Our minds on media.

Musings on the effects of media on cognition.

Hyperficiton

Well, Banapana has been a little slow in its transition to WordPress 2.1 and the posts aren’t coming as hard and fast these days and I apologize for that. It’s primarily because of another blogging project that has really grabbed my attention: Troped. As a writer I enjoy writing both nonfiction and fiction (and a lot of times I like to mix them up!) Until Troped I really hadn’t figured out a way to get my fiction online that wasn’t too boring for me to bother. I mean I really can’t see the point in just putting 15 page short stories up online. The linear format is all wrong for the medium.

Troped happens very differently. I’ve used WordPress and SH-autolink to create a kind of shorthand metaphor that is slowly but surely creating a layered kind of fiction on the site. As story posts develop, their titles become links back to themselves elsewhere in the site. So I might have an entry called “The Tree the Owns Itself” and then later on write about a character that “stood as straight as the tree that owns itself.” That new reference becomes a link to the old piece of fiction and a metaphorical link is born. Now that’s something you can’t do with a book.
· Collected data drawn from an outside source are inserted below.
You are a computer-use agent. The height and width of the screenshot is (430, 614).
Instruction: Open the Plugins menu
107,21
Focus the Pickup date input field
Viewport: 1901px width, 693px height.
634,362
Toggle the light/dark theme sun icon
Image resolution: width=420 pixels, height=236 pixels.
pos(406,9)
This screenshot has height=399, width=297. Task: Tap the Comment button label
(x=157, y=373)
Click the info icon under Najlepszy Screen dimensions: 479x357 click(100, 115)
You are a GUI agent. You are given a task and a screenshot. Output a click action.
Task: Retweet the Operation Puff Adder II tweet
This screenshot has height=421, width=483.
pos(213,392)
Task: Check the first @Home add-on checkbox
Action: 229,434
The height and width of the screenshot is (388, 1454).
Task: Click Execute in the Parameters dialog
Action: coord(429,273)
Narratives have been messing with point-of-view and chronology and structure for a long time. And for a while all I could really think to do with my hyperficiton was that. You can link from one time period in the story from another or from one character to another. But honestly, while it’s more interactive than paper when the fiction is on the web, you could always accomplish this technique on paper. Faulkner’s As I Lay Dying moves the novel’s from character to character, Joyce’s The Dubliner’s messes with chronological order, Cortazar’s Hopscotch foreshadows the hyperlink with the way it has the reader flipping from chapter to chapter, and Pynchon’s Gravity’s Rainbow references more information than Wikipedia probably. And those are just the examples I can name of the top off my head. In short, even though popular authors have been limited to the medium of paper for the last few hundred years, they’ve done most everything you can with it. The web, in my mind, begs for a brand new kind of writing, not just ample use of hyperlinks.

It reminds me of a conversation I had with an editor at the Economist. I told him that they should consider foregoing normal navigation on their site. Every news story opens with a statement made up of who, what, where, when and how. I said just make every story that statement and make every element of the statement a link. The article then unfolds details as the user explores the facets that interest them. Using their encyclopedic amounts of information, every current event, leader, country should just show up as a link. Now that I think about it I was really telling them to just go out and create wikipedia. But he pointed out that something like that would require them to re-train all their writers. He was right but with new wiki tools available, I think they could still make that boat. The Economist could still be run like a Wiki with access limited only to the writers and editors.

That’s something major that’s changed, too, I should point out. The fact is, this hyperfiction site I’m working on has come about not only because I’m willing to write in a new way, but because WordPress and plug-ins like SH-autolink have made it so easy for me. And I’m a programmer. The tools need to be easy enough for a writer that’s not a programmer to use. I think then we’ll see a major shift in the way that writers are writing online.